E ancora, con riguardo alla rilevanza della natura delle “collegiali mediche”, si è più di recente precisato come a norma dell’art. 147, primo comma, disp. att. cod. proc. civ., nelle controversie in materia di previdenza e assistenza obbligatoria, esse sono prive di qualsiasi efficacia vincolante, di natura sostanziale e processuale, quale ne sia la natura giuridica. “Tale regola non è derogata dalle disposizioni speciali dettate dall’art. 1 della legge n.295 del 1990, applicabile, nella specie, “ratione temporis”. In particolare, l’esame di tale disciplina, nella parte in cui prescrive le modalità di accertamento dei requisiti sanitari richiesti per la concessione di prestazioni di assistenza e prevede che i verbali di visita medica conseguenti agli accertamenti compiuti dalle commissioni costituite presso le USL vengano trasmessi alle commissioni mediche periferiche per le pensioni di guerra e di invalidità civile e, in mancanza di sospensione della procedura per ulteriori accertamenti, alle prefetture “per gli ulteriori adempimenti necessari per la concessione delle provvidenze previste dalla legge” (comma 7 dell’art. 1 cit.), conferma la natura non provvedimentale degli accertamenti sanitari dedotti in ricorso, in quanto meramente strumentali e preordinati all’adozione del provvedimento di attribuzione della prestazione, in corrispondenza di funzioni di certazione assegnate dalla legge alle indicate commissioni mediche: natura strumentale che non muta in caso di accertamento negativo soggetto, alla stregua del conttB 8 del medesimo articolo, al ricorso al Ministero del tesoro, cui spetta in via esclusiva, sentita la commissione medica superiore, l’emissione del provvedimento decisorio ricorribile in via giurisdizionale” (Cass. sez. un. 30 marzo 2006, n. 7548).

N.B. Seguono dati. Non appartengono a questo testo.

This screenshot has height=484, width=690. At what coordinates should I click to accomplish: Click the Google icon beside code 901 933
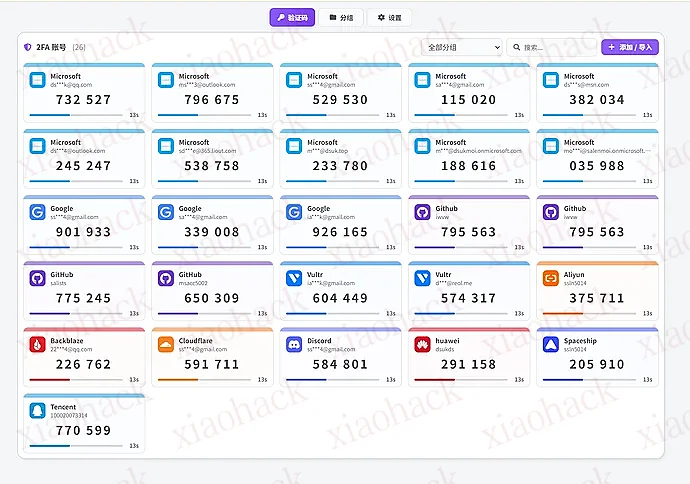click(x=37, y=213)
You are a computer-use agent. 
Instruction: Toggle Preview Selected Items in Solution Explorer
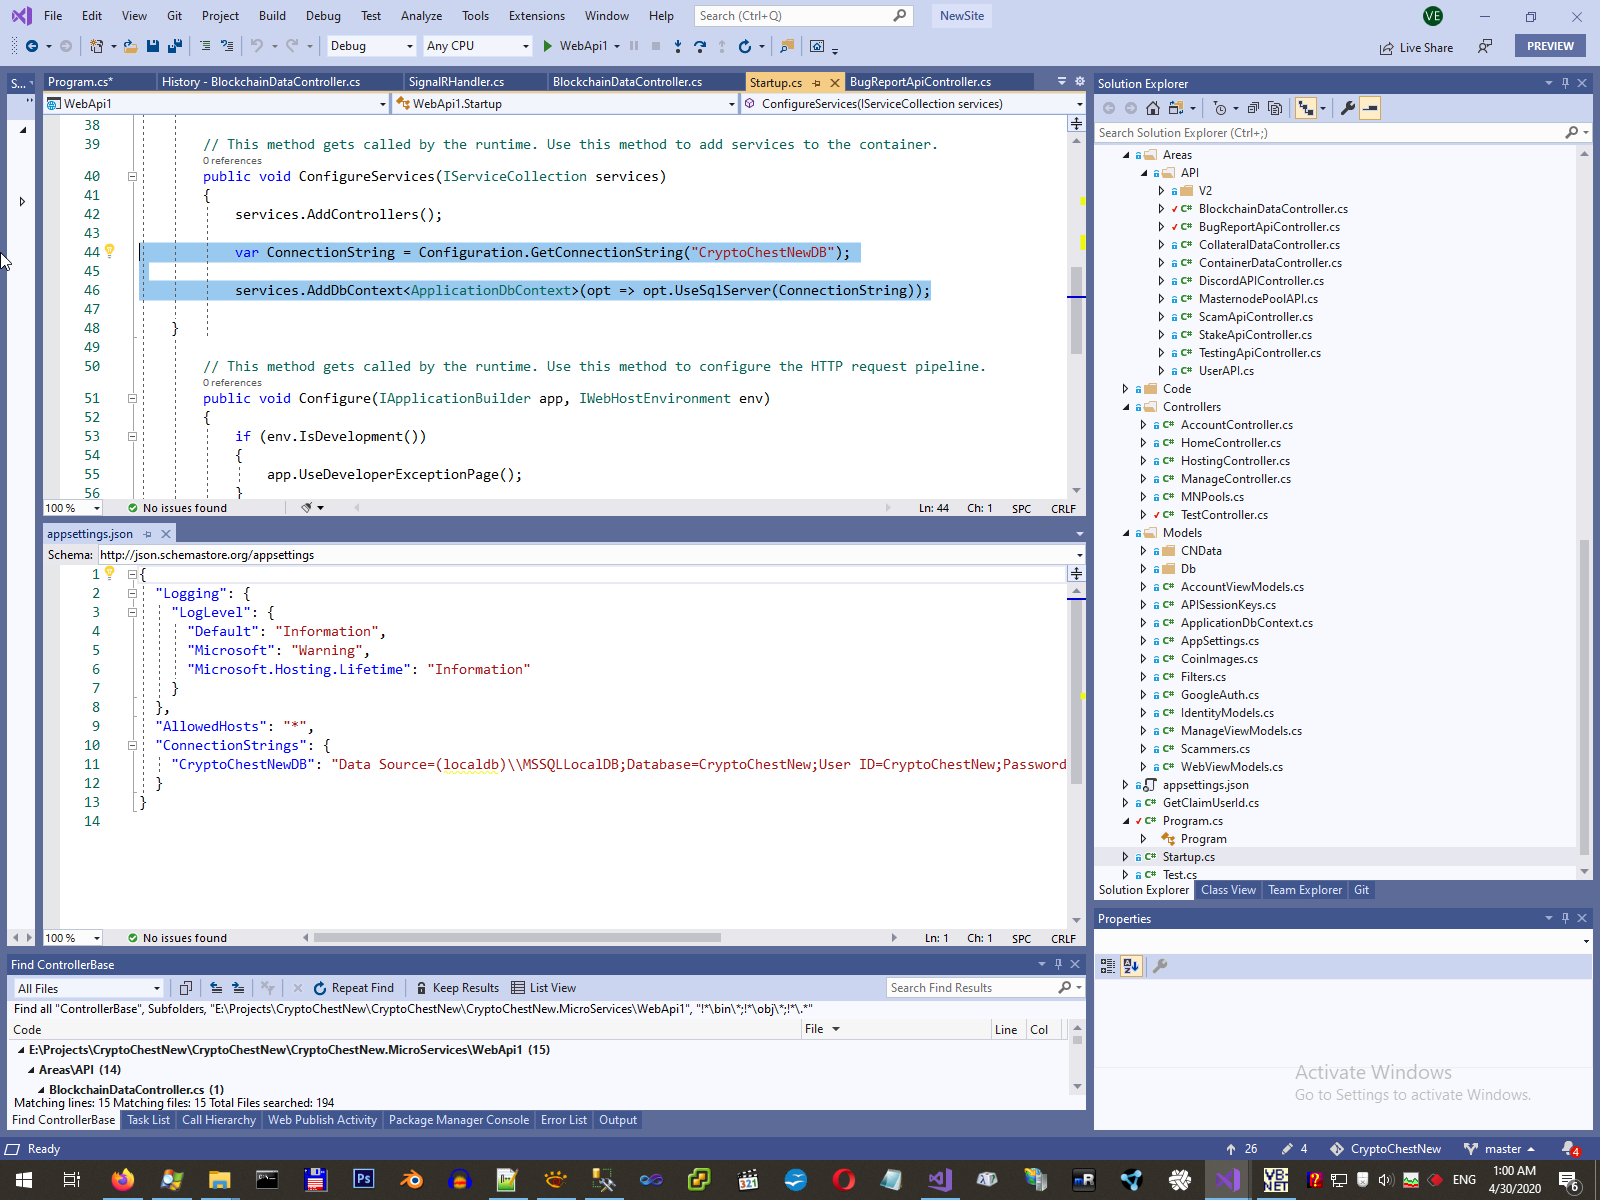1370,108
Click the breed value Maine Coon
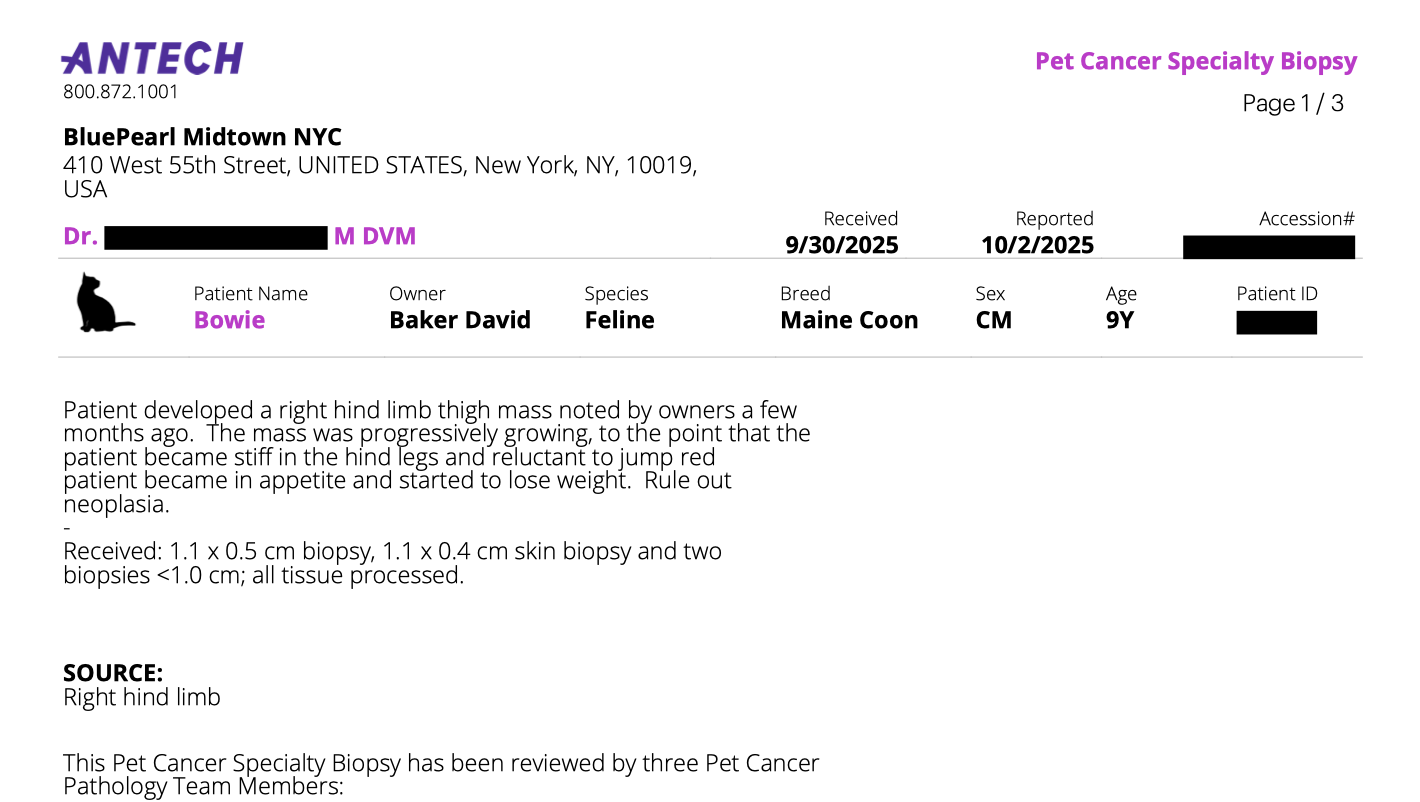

In conclusione, il secondo motivo del ricorso va accolto, mentre va rigettato il primo motivo, la sentenza impugnata va cassata in relazione al motivo accolto e dichiarata la giurisdizione del giudice ordinario, la causa va rinviata, anche per le spese, alla Corte d’appello di Campobasso, giudice del lavoro, in diversa composizione.
P.Q.M.
La Corte accoglie il secondo motivo del ricorso e rigetta il primo, cassa la sentenza impugnata, dichiara la giurisdizione del giudice ordinario e rinvia, anche per le spese alla Corte d’appello di Campobasso, giudice del lavoro, in diversa composizione.